## [Текст для чтения]

++++++++++

Индия и Китай, таким образом, одинаково относятся к восточной модели общества, однако в пределах ее достаточно четко противопоставляются.

Концептуальное осмысление такого зафиксированного западными евро­пейцами XVIII в. состояния находим в «Философии истории» Г.В.Гегеля. Для него Китай и Индия, в пределах Востока, выступают как «тезис» и «ан­титезис». В Китае все едино, целостно и структурно соподчинено, при том, что субъективная сфера полностью подчинена и детерминирована внеш­ней, объективной. Монарх властвует как патриарх, «отец» бесчисленного на­рода, над которым он обладает абсолютной, но в то же время реализуемой в традиционной форме властью.

Иное дело Индия, где государственность в том виде, как она наличествует в Китае, дезинтегрована: «отдельные силы являются обособленными и свободными в отношении друг к другу. Конеч­но, разные касты фиксированы, но, благодаря устанавливающей их религии, они становятся природными различиями. Благодаря этому, индивидуумы становятся еще более безличными... так как государственный организм уже не определяется и не расчленяется одним субстанциональным субъектом, как в Китае» [170].

В этом смысле «неподвижное единство Китая» противопоставляется «блуж­дающему необузданному индийскому беспокойству» [171].

Г.В.Гегель совершенно справедливо отмечал связь между универсально­бюрократической государственностью традиционного Китая и отсутствием в нем фиксированного сословного деления общества, не только подобного ин­дийскому, но даже не сравнимого с Европой XVIII — перв. пол. XIX вв. Он писал, что, «кроме императора, у китайцев, собственно говоря, не существует привилегированного сословия, дворянства. Только принцы императорского дома и сыновья министров пользуются некоторыми преимуществами более благодаря их положению, чем благодаря их происхождению. Остальные все считаются равными, и в управлении принимают участие только те, у кого есть способность к этому». И далее немецкий философ продолжает:

«В Китае царит абсолютное равенство, и все существующие различия воз­можны лишь при посредстве государственного управления и благодаря тому достоинству, которое придает себе каждый, чтобы достигнуть высокого поло­жения в этом управлении. Так как в Китае господствует равенство, но нет свободы, то деспотизм оказывается необходимым образом правления. У нас (т. е. в Западной Европе перв. пол. XIX в.— Ю.П.) люди равны лишь перед за­коном и в том (курсив Гегеля. — Ю.П.) отношении, что у них есть собствен­ность; кроме того, у них имеется еще много интересов и много особенностей, которые должны быть гарантированы, если для нас должна существовать сво­бода.

А в китайском государстве эти частные интересы не правомерны для се­бя, и управление исходит единственно от императора, который правит с по­мощью иерархии чиновников или мандаринов» [172].

Таким образом, даже не обращаясь к специальной китаеведческой лите­ратуре, где этот вопрос, по существу, в подобном к гегелевскому ключе, рас­смотрен весьма детально, можно констатировать, что в традиционном Китае сословные границы играли, по сравнению не только с Индией, но и докапи­талистической Европой, куда меньшую роль. Человек был непосредственно

соотнесен с государственно-административными структурами власти и управления.

++++++++++

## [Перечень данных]

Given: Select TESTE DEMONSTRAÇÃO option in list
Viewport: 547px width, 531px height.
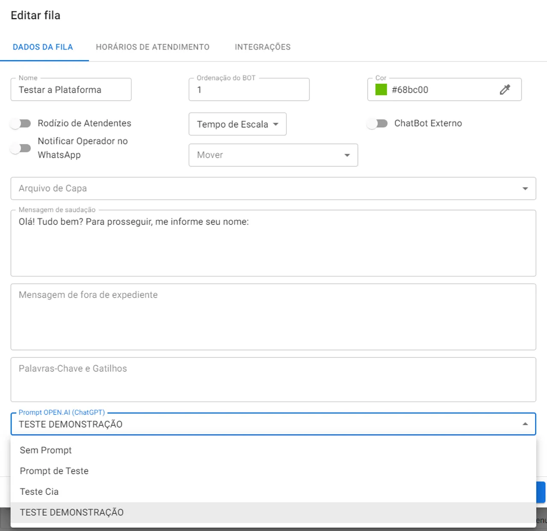Looking at the screenshot, I should pos(72,512).
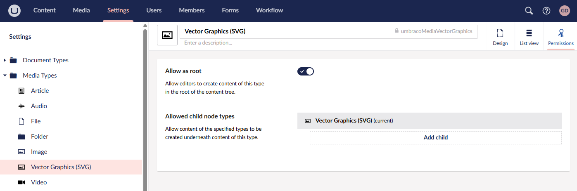This screenshot has height=191, width=577.
Task: Click the Umbraco logo icon
Action: (x=15, y=10)
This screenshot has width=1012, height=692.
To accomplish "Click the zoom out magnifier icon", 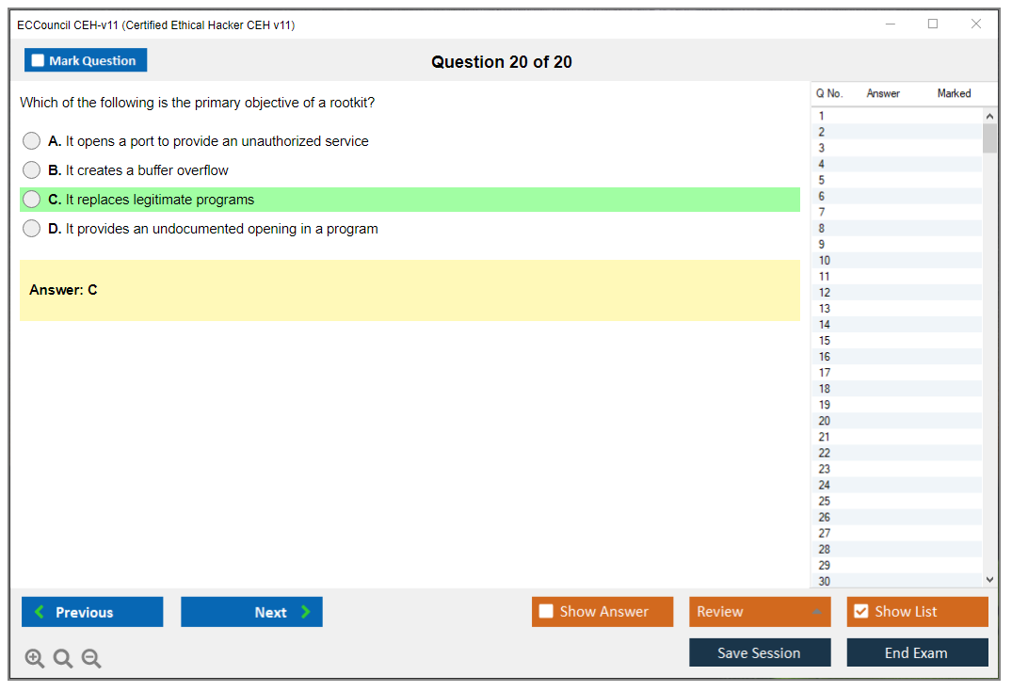I will tap(91, 658).
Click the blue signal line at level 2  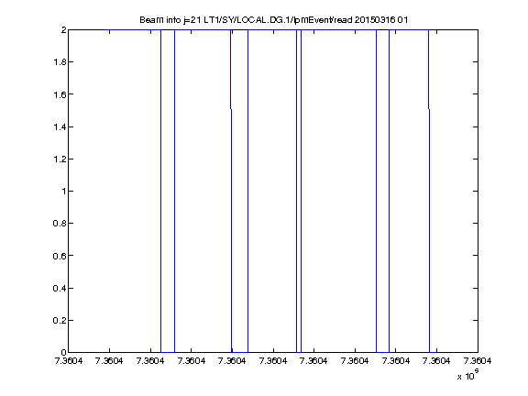[x=134, y=29]
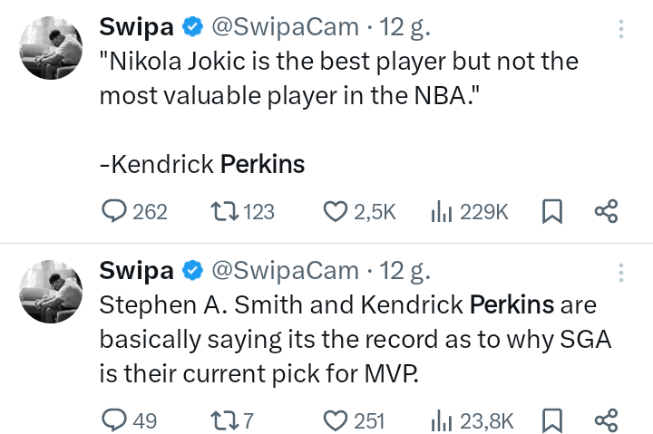Click the first tweet's 12 g. timestamp
The height and width of the screenshot is (434, 653).
tap(404, 28)
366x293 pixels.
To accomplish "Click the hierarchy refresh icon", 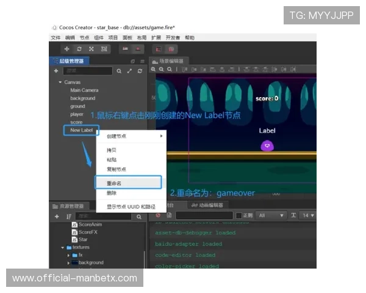I will [x=140, y=71].
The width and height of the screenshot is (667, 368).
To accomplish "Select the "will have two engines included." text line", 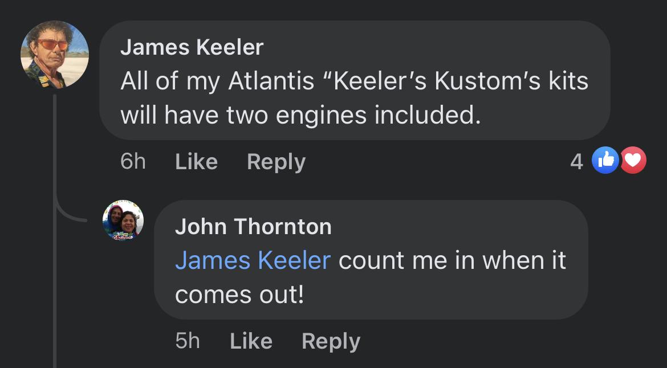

++++++++++

## [Условие задачи]
Извлеките дословно из текста о взглядах Гегеля на Китай и Индию отрывок, который начинается со слов, содержащих «А в китайском», и заканчивается словами «власти и управления.».

## [Решение задачи]
А в китайском государстве эти частные интересы не правомерны для се­бя, и управление исходит единственно от императора, который правит с по­мощью иерархии чиновников или мандаринов» [172].

Таким образом, даже не обращаясь к специальной китаеведческой лите­ратуре, где этот вопрос, по существу, в подобном к гегелевскому ключе, рас­смотрен весьма детально, можно констатировать, что в традиционном Китае сословные границы играли, по сравнению не только с Индией, но и докапи­талистической Европой, куда меньшую роль. Человек был непосредственно

соотнесен с государственно-административными структурами власти и управления.